Your answer must be the full listing, reproduced word for word.

DATA TO USE.
%%

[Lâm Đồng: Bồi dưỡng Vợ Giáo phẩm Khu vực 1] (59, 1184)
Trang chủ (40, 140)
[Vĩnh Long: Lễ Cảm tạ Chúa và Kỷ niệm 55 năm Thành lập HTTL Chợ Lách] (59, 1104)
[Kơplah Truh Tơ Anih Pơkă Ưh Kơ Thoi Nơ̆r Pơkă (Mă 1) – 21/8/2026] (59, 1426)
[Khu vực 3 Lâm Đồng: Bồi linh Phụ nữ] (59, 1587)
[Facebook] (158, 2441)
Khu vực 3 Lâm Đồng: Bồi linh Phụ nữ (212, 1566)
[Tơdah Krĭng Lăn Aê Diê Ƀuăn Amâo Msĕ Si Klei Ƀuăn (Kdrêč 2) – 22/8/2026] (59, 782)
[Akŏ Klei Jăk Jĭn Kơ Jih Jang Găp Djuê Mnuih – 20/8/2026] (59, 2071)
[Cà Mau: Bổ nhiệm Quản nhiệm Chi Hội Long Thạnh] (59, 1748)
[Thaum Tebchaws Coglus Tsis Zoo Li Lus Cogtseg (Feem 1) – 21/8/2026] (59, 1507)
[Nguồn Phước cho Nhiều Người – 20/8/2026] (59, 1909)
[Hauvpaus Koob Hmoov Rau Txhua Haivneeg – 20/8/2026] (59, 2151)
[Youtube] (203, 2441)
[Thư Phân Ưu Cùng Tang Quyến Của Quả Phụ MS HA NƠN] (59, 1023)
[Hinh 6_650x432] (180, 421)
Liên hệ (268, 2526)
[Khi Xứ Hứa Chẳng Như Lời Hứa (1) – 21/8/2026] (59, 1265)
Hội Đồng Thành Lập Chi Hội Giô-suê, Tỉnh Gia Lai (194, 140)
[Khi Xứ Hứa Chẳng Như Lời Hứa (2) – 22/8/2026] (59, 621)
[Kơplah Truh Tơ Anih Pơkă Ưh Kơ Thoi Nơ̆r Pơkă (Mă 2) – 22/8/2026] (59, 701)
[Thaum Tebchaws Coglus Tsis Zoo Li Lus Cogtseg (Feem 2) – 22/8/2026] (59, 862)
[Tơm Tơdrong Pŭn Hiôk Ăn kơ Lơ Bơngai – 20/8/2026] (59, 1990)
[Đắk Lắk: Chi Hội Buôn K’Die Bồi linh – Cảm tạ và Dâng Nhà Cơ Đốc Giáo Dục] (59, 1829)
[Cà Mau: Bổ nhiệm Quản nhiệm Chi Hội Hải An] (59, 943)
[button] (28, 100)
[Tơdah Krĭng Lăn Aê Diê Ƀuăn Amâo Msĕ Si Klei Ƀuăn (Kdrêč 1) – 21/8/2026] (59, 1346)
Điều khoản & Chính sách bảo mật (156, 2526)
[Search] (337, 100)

%%

ANSWER BOX.
[Lâm Đồng: Bồi dưỡng Vợ Giáo phẩm Khu vực 1] (59, 1184)
Trang chủ (40, 140)
[Vĩnh Long: Lễ Cảm tạ Chúa và Kỷ niệm 55 năm Thành lập HTTL Chợ Lách] (59, 1104)
[Kơplah Truh Tơ Anih Pơkă Ưh Kơ Thoi Nơ̆r Pơkă (Mă 1) – 21/8/2026] (59, 1426)
[Khu vực 3 Lâm Đồng: Bồi linh Phụ nữ] (59, 1587)
[Facebook] (158, 2441)
Khu vực 3 Lâm Đồng: Bồi linh Phụ nữ (212, 1566)
[Tơdah Krĭng Lăn Aê Diê Ƀuăn Amâo Msĕ Si Klei Ƀuăn (Kdrêč 2) – 22/8/2026] (59, 782)
[Akŏ Klei Jăk Jĭn Kơ Jih Jang Găp Djuê Mnuih – 20/8/2026] (59, 2071)
[Cà Mau: Bổ nhiệm Quản nhiệm Chi Hội Long Thạnh] (59, 1748)
[Thaum Tebchaws Coglus Tsis Zoo Li Lus Cogtseg (Feem 1) – 21/8/2026] (59, 1507)
[Nguồn Phước cho Nhiều Người – 20/8/2026] (59, 1909)
[Hauvpaus Koob Hmoov Rau Txhua Haivneeg – 20/8/2026] (59, 2151)
[Youtube] (203, 2441)
[Thư Phân Ưu Cùng Tang Quyến Của Quả Phụ MS HA NƠN] (59, 1023)
[Hinh 6_650x432] (180, 421)
Liên hệ (268, 2526)
[Khi Xứ Hứa Chẳng Như Lời Hứa (1) – 21/8/2026] (59, 1265)
Hội Đồng Thành Lập Chi Hội Giô-suê, Tỉnh Gia Lai (194, 140)
[Khi Xứ Hứa Chẳng Như Lời Hứa (2) – 22/8/2026] (59, 621)
[Kơplah Truh Tơ Anih Pơkă Ưh Kơ Thoi Nơ̆r Pơkă (Mă 2) – 22/8/2026] (59, 701)
[Thaum Tebchaws Coglus Tsis Zoo Li Lus Cogtseg (Feem 2) – 22/8/2026] (59, 862)
[Tơm Tơdrong Pŭn Hiôk Ăn kơ Lơ Bơngai – 20/8/2026] (59, 1990)
[Đắk Lắk: Chi Hội Buôn K’Die Bồi linh – Cảm tạ và Dâng Nhà Cơ Đốc Giáo Dục] (59, 1829)
[Cà Mau: Bổ nhiệm Quản nhiệm Chi Hội Hải An] (59, 943)
[button] (28, 100)
[Tơdah Krĭng Lăn Aê Diê Ƀuăn Amâo Msĕ Si Klei Ƀuăn (Kdrêč 1) – 21/8/2026] (59, 1346)
Điều khoản & Chính sách bảo mật (156, 2526)
[Search] (337, 100)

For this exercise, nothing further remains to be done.